Full Planet Emply PlatesThe broad-ranging concept of "human security," promoted by the UN Development Programme, has grown in importance in the past 15 years, as described in The Routledge Handbook of Human Security (Routledge, July 2013, 384p). A major component of human security is the emerging concern for food security, as described by Lester R. Brown in Full Planet, Empty Plates: The New Geopolitics of Food Security (W.W. Norton, Oct 2012, 144p), who sees the world in transition from an era of food abundance to one of scarcity. Also see Food Security: From Crisis to Global Governance (Routledge, Aug 2013), which looks at strategies for achieving food security, including reforming the Committee on World Food Security. The Global Farms Race: Land Grabs, Agricultural Investment, and the Scramble for Food Security (Island Press, Oct 2012, 272p) describes how wealthy countries are racing to buy or lease huge swaths of farmland abroad. Green Grabbing: A New Appropriation of Nature (Routledge, April 2013, 416p) shows that some land grabs are done for "environmental" purposes to justify appropriations for food or fuel. In any event, no matter who owns or occupys the land, the Handbook on Climate Change and Agriculture (Edward Elgar, 2012, 544p) warns that climate change is likely to have an extensive impact on agriculture around the world, leading to uncertainty and security concerns for crops.
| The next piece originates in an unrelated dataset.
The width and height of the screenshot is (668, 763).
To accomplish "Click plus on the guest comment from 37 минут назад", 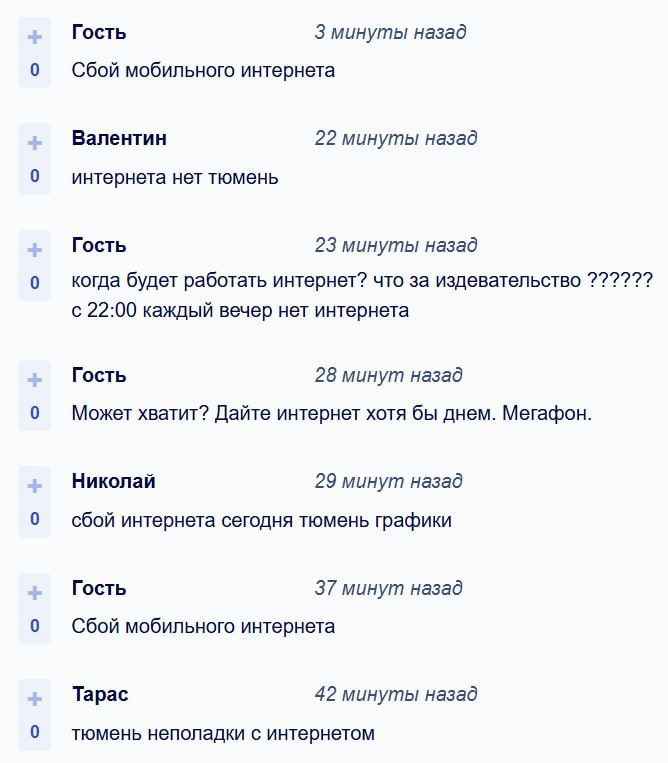I will 35,593.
Environmental Security and Sustainability


Environmental SecurityEnvironmental Security: Approaches and Issues (Routledge, Jan 2013, 302p) points to the emerging field of "environmental security studies"; as described by political scientist Dennis Pirages, the outmoded national security paradigm is "a major obstacle to dealing with growing ecological security threats." Many recent books and reports discuss these threats, but not explicitly as a security concern. For example, Global Environment Outlook 5 (UN Environmental Programme, June 2012, 515p) warns that human pressures on the Earth System may pass critical thresholds and change life support systems of the planet. OECD Environmental Outlook to 2050 (OECD, March 2012, 350p) focuses on four "red light" areas of climate change, biodiversity, water, and health. Overheated: The Human Cost of Climate Change (Oxford U Press, Feb 2013, 280p) warns of a first-order social and political disaster ahead. The Climate Bonus: Co-Benefits of Climate Policy (Earthscan / Routledge, Jan 2013, 408p; GFB Book of the Month, May 2013) mentions only energy security in its extensive overview of desirable changes to a low-carbon society. Al Gore's The Future: Six Drivers of Global Change (Random House, Feb 2013; GFB Book of the Month, April 2013) offers an extensive discussion of "outgrowth" of humans to natural resources, as well as the deepening climate crisis, but this is not linked to security concerns. Climate Change and National Security (Georgetown U Press, 2011, 310p; GFB Book of the Month, March 2013), however, explicitly links climate changes to national security concerns in 19 nations, and the outlook is quite grim in most of them. Crisis of Global Sustainability  (Earthscan / Routledge, Feb 2013, 188p) calls for immediate and drastic change in our institutions and policies. Divided Nations: Why Global Governance is Failing (Oxford U Press, May 2013, 207p) considers the inadequacy of post-WWII institutions in dealing not only with climate change, but with finance, pandemics, migration, and cyber-security. Global Environmental Governance Reconsidered (Boston Review/MIT Press, Sept 2012, 320p) addresses emergence of non-state actors, new mechanisms of global governance, and the fragmentation of authority.